(Page text)

The ABM protocol on mastitis
The Academy of Breastfeeding Medicine (ABM) publishes protocols to make it easier for health care professionals who care for breastfeeding mothers to stay up-to-date and promote best practices in care for breastfeeding mothers and their children. In 2014 the Academy published a protocol on mastitis, the ABM Clinical Protocol #4: Mastitis (1), written by Dr Lisa Amir, who has also been one of the speakers in the 1st LactApp Medical Congress last May. This year, the ABM has published a new protocol on mastitis, the ABM Clinical Protocol #36: The Mastitis Spectrum (2), which introduces different definitions and concepts and proposes new strategies for the management of mastitis.
From the LactApp clinical team, we wanted to compare them and highlight the most important differences, so in this article, we will focus on comparing the definition of mastitis between both protocols.
In the old protocol (#4 Mastitis), mastitis was considered a single pathological entity and was defined as an inflammation of the breast, and this inflammation could be or not be related to a bacterial infection. Therefore, it clinically defines mastitis as the appearance of a tender, warm, swollen, wedge-shaped area associated with a temperature of 38.5°C or higher, chills, flu-like pain and systemic disease.
In the current protocol (#36 The Mastitis Spectrum) it states that mastitis encompasses a spectrum of conditions resulting from ductal inflammation and stromal oedema. This spectrum of mastitis includes ductal narrowing (obstructions), inflammatory mastitis, bacterial mastitis, phlegmon, abscess, galactocele, and subacute mastitis and defines as follows:
- Narrowing or obstructions of the ducts: Inflammation and narrowing of the duct that is related to alveolar distension and/or mammary dysbiosis.
- Inflammatory mastitis: Develops when obstructions persist or worsen, and surrounding inflammation progresses. Inflammatory mastitis presents as an increasingly erythematous, edematous and painful region of the breast with systemic signs and symptoms such as fever, chills and tachycardia. The protocol emphasizes that systemic inflammatory response syndrome can occur without infection.
- Bacterial mastitis: represents a progression from ductal narrowing and inflammatory mastitis to a situation that requires antibiotics or probiotics to resolve. The most common organisms in lactation mastitis include Staphylococcus (e.g., S. aureus, S. epidermidis, S. lugdunensis and S. hominis) and Streptococcus (e.g., S. mitis, S. salivarius, S. pyogenes and S. agalactiae).
- Phlegmon: Phlegmon collections of fluid that are heterogeneous and complex and may appear throughout the body when inflammation occurs. Phlegmon may be suspected when mastitis worsens with the appearance of a firm, mass-like area without fluctuance.

(End Page text)
(Raw data)

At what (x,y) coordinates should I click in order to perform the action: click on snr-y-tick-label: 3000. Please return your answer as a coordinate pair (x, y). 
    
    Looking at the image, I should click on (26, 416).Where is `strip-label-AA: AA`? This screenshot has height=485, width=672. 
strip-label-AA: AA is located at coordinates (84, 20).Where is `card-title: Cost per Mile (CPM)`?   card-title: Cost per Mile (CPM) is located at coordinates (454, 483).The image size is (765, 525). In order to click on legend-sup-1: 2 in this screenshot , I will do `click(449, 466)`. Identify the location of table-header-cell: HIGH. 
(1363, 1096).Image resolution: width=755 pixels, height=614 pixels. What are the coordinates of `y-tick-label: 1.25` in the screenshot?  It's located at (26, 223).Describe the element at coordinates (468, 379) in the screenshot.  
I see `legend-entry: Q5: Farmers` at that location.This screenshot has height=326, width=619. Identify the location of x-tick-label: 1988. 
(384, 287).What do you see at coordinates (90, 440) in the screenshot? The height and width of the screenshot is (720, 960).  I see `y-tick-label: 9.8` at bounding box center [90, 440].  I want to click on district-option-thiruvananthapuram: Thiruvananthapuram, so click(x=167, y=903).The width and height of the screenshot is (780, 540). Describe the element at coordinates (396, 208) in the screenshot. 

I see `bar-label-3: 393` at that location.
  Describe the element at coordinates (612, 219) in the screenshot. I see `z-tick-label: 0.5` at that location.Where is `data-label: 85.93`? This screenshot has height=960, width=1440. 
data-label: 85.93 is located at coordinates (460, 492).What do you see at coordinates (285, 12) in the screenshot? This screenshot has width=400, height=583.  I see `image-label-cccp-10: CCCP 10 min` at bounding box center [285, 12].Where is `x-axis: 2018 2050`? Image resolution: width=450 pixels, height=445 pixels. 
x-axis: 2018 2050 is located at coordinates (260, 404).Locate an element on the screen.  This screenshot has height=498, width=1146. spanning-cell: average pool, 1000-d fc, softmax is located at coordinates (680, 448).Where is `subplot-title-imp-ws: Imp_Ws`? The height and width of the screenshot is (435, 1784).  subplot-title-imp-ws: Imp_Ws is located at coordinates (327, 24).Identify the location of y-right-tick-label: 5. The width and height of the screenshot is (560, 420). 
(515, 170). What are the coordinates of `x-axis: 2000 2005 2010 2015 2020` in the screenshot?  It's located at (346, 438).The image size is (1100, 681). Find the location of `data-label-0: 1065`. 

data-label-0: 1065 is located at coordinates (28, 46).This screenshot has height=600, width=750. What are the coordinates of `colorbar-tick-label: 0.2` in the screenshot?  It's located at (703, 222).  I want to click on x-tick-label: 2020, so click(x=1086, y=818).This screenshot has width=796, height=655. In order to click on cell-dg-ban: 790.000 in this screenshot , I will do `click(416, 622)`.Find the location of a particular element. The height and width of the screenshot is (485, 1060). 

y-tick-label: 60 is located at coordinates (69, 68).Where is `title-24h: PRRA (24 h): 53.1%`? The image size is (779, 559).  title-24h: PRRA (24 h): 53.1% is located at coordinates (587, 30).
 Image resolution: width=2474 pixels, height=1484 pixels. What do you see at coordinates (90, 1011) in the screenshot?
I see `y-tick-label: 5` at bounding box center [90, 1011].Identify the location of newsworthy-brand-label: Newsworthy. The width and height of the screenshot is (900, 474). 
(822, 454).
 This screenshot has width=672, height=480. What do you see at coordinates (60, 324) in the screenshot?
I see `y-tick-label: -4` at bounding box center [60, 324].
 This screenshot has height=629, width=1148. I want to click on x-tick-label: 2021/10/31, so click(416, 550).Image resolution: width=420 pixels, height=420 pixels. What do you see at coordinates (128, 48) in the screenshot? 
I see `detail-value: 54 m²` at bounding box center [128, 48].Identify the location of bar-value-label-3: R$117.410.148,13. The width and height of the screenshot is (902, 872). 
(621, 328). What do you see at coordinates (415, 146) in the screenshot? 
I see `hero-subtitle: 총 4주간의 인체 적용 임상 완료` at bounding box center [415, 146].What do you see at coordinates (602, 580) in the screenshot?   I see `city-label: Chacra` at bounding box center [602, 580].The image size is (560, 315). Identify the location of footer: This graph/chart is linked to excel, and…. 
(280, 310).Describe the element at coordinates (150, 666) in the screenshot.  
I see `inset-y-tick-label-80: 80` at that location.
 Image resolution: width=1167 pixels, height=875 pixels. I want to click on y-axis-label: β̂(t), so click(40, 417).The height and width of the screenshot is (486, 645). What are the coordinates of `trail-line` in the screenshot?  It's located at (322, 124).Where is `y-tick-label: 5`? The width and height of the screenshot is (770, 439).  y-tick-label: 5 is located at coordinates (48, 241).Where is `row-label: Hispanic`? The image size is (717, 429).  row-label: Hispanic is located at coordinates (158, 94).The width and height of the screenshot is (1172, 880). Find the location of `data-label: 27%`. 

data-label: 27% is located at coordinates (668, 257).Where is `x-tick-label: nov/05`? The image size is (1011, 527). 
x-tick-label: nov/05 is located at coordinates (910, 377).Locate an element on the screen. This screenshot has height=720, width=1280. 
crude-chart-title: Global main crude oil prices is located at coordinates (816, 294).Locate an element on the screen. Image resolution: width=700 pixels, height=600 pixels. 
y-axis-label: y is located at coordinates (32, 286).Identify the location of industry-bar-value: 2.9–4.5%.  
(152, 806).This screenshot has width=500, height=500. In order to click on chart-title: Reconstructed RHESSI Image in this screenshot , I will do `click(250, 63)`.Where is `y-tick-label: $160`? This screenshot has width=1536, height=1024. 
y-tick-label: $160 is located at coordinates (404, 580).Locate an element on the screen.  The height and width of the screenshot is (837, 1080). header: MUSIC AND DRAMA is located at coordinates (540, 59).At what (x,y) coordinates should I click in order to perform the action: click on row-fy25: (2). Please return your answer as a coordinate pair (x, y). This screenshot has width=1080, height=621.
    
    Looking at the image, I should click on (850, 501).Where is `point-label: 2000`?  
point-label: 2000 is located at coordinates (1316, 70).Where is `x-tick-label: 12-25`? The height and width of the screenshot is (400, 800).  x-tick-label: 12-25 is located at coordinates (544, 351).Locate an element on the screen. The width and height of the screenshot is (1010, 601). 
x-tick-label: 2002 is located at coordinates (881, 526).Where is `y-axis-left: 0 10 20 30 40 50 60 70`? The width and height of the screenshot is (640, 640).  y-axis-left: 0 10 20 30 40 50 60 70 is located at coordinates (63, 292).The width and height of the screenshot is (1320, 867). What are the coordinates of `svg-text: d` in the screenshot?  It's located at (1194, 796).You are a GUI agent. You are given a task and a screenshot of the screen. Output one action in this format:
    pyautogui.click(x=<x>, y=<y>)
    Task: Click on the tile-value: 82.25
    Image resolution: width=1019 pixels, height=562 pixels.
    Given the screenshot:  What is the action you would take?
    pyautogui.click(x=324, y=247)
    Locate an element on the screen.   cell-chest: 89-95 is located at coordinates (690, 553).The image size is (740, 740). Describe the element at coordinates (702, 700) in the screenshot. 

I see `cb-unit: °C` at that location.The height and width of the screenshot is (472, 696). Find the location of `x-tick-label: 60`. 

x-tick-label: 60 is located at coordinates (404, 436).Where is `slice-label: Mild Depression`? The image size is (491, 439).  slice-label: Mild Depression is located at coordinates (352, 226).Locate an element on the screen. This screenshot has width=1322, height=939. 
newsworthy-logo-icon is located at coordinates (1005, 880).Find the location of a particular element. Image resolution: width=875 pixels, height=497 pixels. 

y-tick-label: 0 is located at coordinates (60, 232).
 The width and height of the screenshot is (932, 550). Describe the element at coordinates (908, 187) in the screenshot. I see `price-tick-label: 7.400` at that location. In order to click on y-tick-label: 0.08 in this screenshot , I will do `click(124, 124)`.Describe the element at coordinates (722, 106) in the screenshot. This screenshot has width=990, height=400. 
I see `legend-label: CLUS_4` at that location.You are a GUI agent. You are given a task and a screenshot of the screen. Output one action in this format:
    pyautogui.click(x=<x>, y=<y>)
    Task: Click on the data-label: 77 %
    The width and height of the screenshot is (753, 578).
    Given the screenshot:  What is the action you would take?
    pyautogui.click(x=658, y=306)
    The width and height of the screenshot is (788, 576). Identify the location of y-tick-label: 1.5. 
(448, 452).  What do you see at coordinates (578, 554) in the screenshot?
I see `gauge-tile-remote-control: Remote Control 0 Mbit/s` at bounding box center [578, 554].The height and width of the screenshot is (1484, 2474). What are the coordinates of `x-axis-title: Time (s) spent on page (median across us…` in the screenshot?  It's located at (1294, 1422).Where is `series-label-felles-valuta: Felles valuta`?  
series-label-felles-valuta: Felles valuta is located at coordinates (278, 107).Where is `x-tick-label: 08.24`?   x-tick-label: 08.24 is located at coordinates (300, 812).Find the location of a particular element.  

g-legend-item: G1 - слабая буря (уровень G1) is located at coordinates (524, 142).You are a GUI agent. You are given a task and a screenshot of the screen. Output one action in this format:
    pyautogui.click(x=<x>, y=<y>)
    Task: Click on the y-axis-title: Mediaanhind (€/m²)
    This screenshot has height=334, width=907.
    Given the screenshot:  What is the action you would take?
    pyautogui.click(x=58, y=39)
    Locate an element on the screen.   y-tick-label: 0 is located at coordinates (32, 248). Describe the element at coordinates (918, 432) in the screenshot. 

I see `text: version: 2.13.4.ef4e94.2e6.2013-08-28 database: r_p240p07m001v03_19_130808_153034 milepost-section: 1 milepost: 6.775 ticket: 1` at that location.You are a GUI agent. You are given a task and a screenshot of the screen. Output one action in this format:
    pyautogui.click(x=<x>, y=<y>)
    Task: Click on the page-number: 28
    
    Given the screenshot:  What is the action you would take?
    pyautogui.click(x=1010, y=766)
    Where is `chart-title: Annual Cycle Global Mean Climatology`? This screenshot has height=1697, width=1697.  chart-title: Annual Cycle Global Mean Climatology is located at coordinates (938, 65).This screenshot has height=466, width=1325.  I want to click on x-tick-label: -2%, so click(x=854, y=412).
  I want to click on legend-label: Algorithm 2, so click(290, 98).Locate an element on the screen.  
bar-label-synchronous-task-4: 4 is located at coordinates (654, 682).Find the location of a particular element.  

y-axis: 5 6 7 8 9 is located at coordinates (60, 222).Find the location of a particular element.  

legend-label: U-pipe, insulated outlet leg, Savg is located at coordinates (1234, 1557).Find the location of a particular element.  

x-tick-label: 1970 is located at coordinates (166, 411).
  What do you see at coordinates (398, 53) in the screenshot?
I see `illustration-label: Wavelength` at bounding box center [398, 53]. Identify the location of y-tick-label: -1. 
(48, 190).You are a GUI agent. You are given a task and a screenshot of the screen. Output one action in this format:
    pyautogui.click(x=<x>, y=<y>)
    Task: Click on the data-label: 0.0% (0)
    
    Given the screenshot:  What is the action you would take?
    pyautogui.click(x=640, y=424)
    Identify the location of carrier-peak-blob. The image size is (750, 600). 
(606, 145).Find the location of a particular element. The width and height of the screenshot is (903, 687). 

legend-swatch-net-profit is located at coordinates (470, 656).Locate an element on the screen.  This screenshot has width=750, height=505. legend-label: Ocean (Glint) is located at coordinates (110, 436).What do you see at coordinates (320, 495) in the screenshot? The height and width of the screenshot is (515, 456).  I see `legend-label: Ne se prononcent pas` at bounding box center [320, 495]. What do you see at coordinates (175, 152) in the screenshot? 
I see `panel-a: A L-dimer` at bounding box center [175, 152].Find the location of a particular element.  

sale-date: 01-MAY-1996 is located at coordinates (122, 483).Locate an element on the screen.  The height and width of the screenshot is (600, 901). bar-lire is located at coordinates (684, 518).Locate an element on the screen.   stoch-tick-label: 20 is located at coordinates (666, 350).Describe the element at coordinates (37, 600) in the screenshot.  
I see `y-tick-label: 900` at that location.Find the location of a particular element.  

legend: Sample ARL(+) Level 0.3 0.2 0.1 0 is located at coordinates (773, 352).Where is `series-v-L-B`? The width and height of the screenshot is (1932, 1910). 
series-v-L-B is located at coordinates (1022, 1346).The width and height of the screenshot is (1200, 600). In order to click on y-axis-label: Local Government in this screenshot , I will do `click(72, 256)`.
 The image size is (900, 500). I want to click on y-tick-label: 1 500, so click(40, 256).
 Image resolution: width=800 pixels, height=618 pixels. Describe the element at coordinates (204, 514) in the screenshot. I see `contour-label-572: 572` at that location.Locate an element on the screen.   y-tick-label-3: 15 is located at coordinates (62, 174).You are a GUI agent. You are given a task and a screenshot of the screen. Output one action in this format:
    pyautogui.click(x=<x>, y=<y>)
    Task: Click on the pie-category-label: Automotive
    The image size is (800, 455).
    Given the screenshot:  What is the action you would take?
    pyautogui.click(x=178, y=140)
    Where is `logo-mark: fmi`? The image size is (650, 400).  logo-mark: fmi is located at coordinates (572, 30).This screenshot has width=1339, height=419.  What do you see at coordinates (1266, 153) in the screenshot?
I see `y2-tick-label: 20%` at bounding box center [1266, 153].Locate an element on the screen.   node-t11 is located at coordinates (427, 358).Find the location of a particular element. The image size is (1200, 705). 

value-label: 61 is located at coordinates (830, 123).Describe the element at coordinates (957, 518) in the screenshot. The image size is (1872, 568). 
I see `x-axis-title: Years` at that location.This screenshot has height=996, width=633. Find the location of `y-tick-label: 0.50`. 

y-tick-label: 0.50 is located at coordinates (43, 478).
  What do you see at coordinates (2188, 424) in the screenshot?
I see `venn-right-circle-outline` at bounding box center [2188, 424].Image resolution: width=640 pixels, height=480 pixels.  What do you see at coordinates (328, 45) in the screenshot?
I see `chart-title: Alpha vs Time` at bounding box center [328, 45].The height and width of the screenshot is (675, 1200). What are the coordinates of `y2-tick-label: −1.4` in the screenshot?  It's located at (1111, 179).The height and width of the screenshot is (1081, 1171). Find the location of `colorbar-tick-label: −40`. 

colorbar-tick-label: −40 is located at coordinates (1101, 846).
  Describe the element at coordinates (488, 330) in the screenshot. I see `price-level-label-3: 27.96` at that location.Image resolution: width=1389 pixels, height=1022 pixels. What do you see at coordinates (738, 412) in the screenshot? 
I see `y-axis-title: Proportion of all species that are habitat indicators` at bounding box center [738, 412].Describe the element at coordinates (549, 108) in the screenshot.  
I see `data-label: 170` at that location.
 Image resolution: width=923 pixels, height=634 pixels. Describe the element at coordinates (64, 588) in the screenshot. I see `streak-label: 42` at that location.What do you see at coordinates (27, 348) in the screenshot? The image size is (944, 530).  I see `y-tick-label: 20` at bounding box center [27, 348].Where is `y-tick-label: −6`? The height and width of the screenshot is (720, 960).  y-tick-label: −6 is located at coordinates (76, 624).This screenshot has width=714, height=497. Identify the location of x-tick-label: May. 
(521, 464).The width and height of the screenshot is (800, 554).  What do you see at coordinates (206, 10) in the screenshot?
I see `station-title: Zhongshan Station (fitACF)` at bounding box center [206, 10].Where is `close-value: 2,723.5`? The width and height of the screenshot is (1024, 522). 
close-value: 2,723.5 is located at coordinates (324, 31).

(End Raw data)

### [Try it]
Continue the article comparing the two ABM mastitis protocols, picking up right after its final sentence.

### [Result]
- Abscess: An accumulation of infected fluid that needs to be drained. It develops from the progression of bacterial mastitis or phlegmon.
- Galactocele and infected galactocele: A galactocele develops when the narrowing of ducts obstructs milk flow to the point that a significant volume of obstructed milk accumulates in a cyst-like cavity.
- Subacute mastitis: Chronic mammary dysbiosis with the appearance of bacterial biofilms that narrow the ductal lumens. Coagulase-negative staphylococci and viridans streptococci (i.e., S. mitis and S. salivarius) form thin biofilms that line the epithelium of the mammary ducts. When these bacterial species proliferate, they can form thick biofilms inside the ducts, inflaming the mammary epithelium and forcing milk to pass through an increasingly narrow lumen.
The old protocol associated symptoms of sensation of nipple burning or burning pain in the breast with a thrush infection (candida). However, the new protocol asserts that there is insufficient scientific evidence to support this diagnosis and attributes it to an alteration within the mastitis spectrum.
It should be noted that the definition of mastitis is still very controversial, and there is no international medical consensus that defines mastitis. There is a lack of rigorous, well-designed clinical studies on the pathophysiology of mastitis and the studies that do exist are contradictory. Furthermore, in the last 3 years, there has not been any significant scientific contribution to the field.
1. Amir LH. ABM clinical protocol #4: Mastitis, revised March 2014. Breastfeed Med [Internet]. 2014;9(5):239–43.
2. Mitchell KB, Johnson HM, Rodríguez JM, Eglash A, Scherzinger C, Zakarija-grkovic I, et al. Academy of Breastfeeding Medicine Clinical Protocol #36: The Mastitis Spectrum, Revised 2022. Breastfeed Med [Internet]. 2022;17(5):360–76.